Even children as young as two or three crave a sense of independence and an understanding of where they stand in the world. They want to connect what they are learning with what they already know—and all in order to develop a deeper understanding of the world they live in.

To gain this deep understanding, young children need environments that help them understand the connections between abstract ideas and the everyday world they live in.

For example, vegetables don’t just magically appear in the refrigerator. They are grown in the earth, on a farm or in a garden; harvested; cleaned; shipped to local supermarkets; and purchased by families to use for homemade meals. At each stage, there are real people doing real work. Having the opportunity to see all of this in action, and hear the stories of the people involved, helps show children how to become independent actors in the world.

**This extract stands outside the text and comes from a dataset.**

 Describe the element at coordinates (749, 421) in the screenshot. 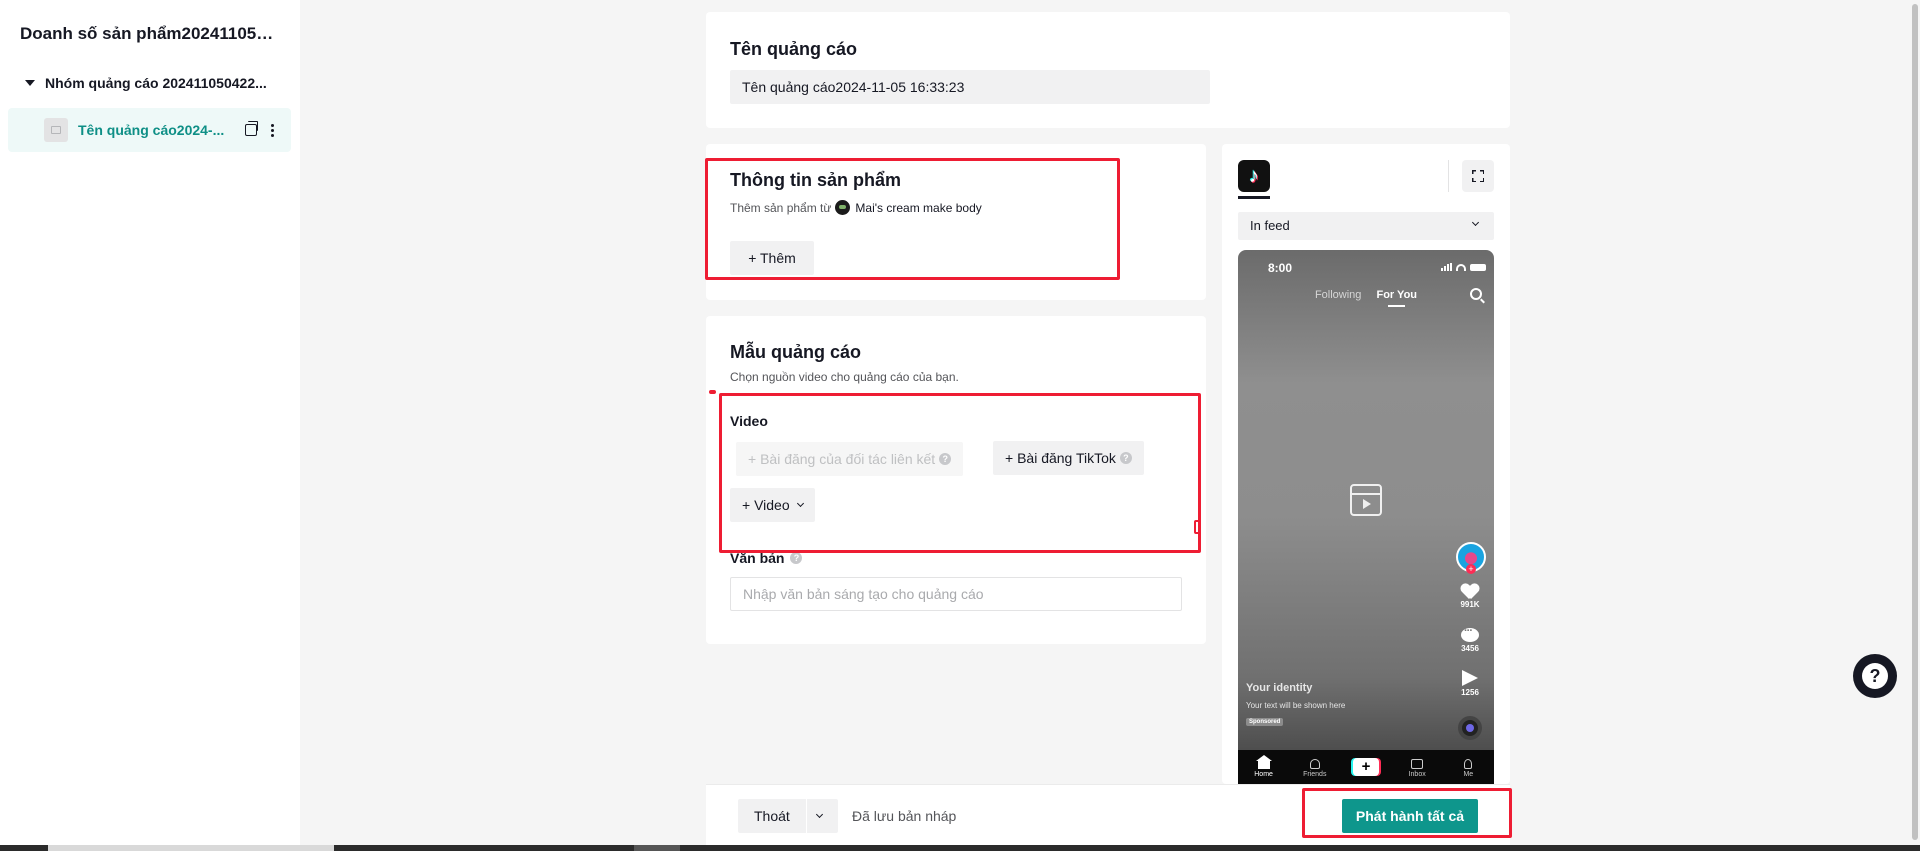

I see `video-section-label: Video` at that location.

As we reach adolescence, we are trying to develop a sense of identity and belonging. Consequently, opening the walls of the classroom allows young people to ask: Who am I as a person? What am I interested in or passionate about? What can I contribute to the world?

In schools that create space for young people to develop this way, learners become aware of their strengths, the areas in which they need to grow, and their adult aspirations—whether that means going straight into the workforce for a period, continuing on with college, or enrolling in a technical program.

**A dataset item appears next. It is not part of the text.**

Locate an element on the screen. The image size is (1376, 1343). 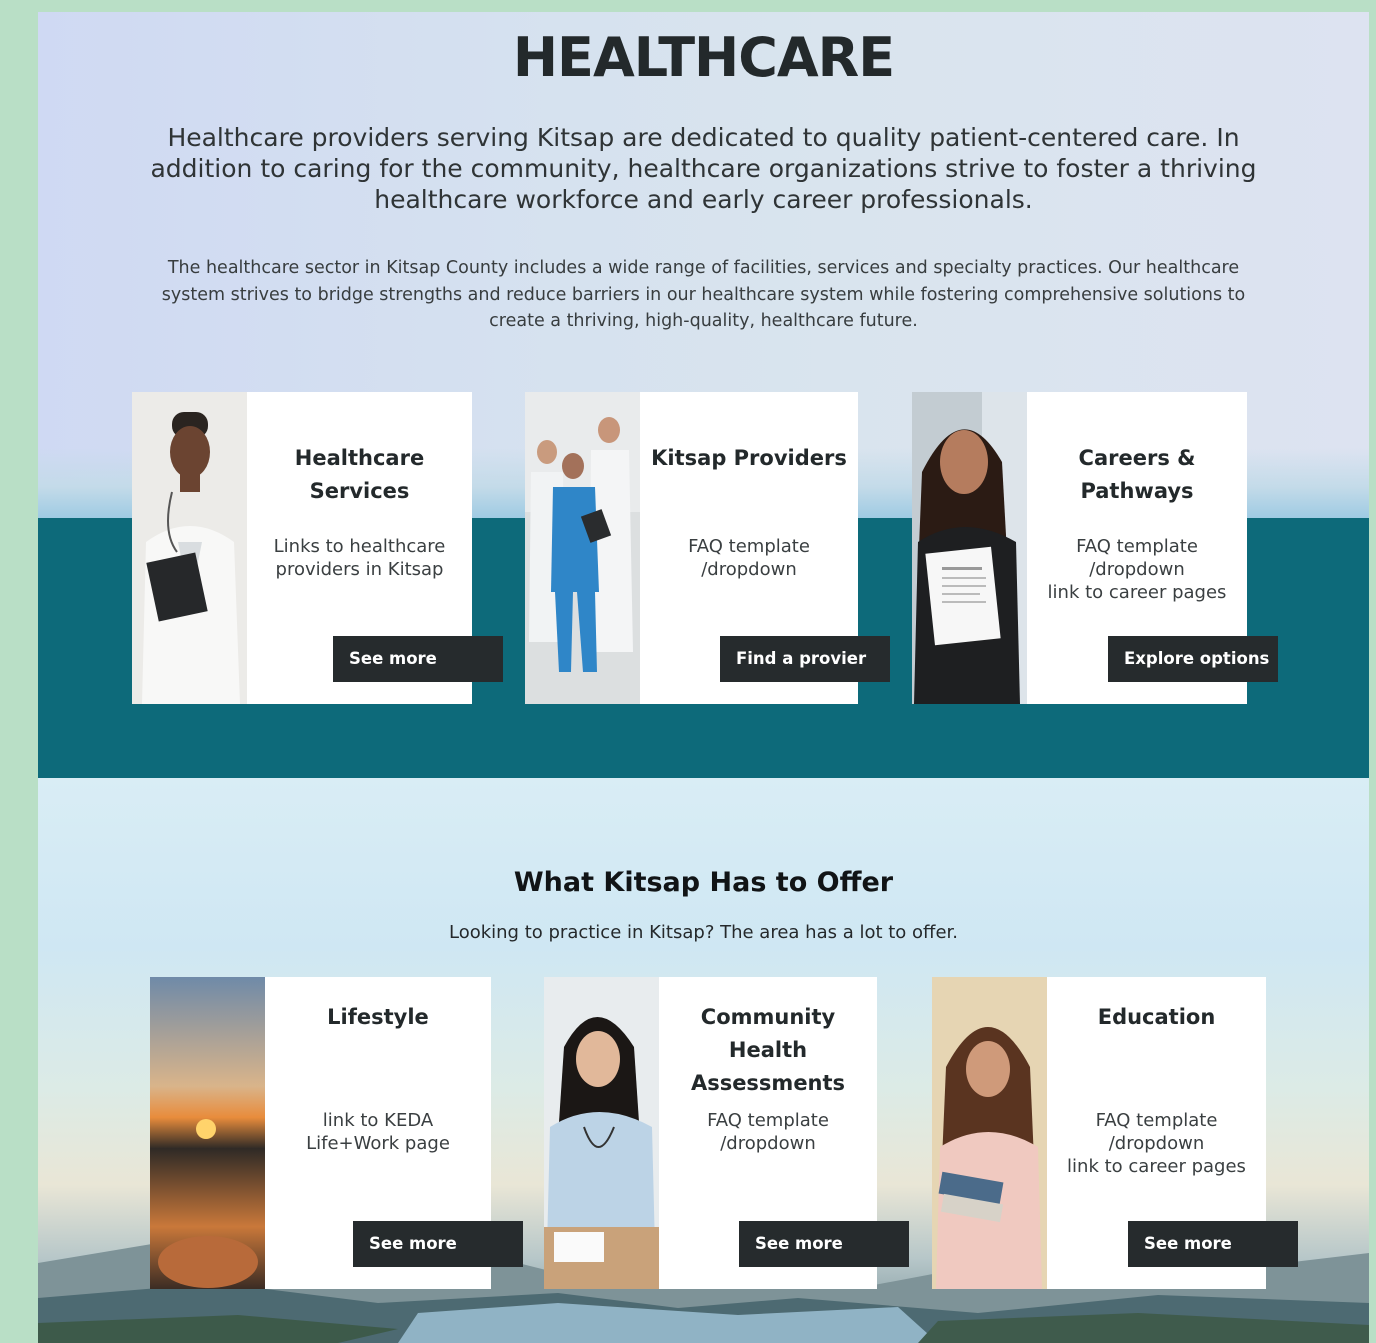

But even for learners who may not be as sure of their direction, opening the walls of the classroom is a way to encourage purposeful exploration, meaningful engagement with adults in the community, and the potential discovery of a future path.

How Open-Walled Learning Closes the Social Capital Gap

We spend a lot of time in school thinking about the content and skills we want kids to know. Yet, the research is clear that our success in life beyond school is also about who we know and our overall social capital. That means knowing people beyond our own networks who can support us in getting where we want to go. It means having the skills we need to effectively communicate, engage, and collaborate with others.

Open-walled learning helps build social capital in ways that are critically important for all learners, and especially for young people coming from disadvantaged backgrounds. Young people begin to develop relationships and find mentors in the fields and areas they care about.

One of the most transformative things we can do to education is expand our understanding of how and where learning takes place, namely, beyond the walls of classrooms. Not only will we better meet the immediate needs of learners, we will better prepare them for the lives they want to lead far into the future.

From Theory to Practice: Open-Walled Learning You Can Touch

Visit any learning environment that has open-walled learning, and you’re certain to have remarkable interactions with young people.

Take the elementary learners in Sandpoint, Idaho, who will talk to you about how they studied and designed a student-led peer program in response to a spate of teen suicides in their community. Or, hear children in Raleigh, North Carolina talk about how they addressed the needs of local refugees. Or, visit MET West in Oakland where teens are crafting specialized internships that let them explore possible professional pathways. And then imagine if this type of learning was happening in every community, every day.

What is most appealing to young people about this type of learning is something I have heard over and over again in interviews: they don’t want to wait until later in their lives to make a difference. They want to direct their energy, creativity, and desire for a sense of purpose towards meaningful projects today. They want to help their communities. They want to direct their desire for novelty, risk, and excitement in a productive direction. And, they want to practice and acquire the skills, knowledge, and dispositions they will need to carry with them beyond graduation.

Who are we to deny them that opportunity?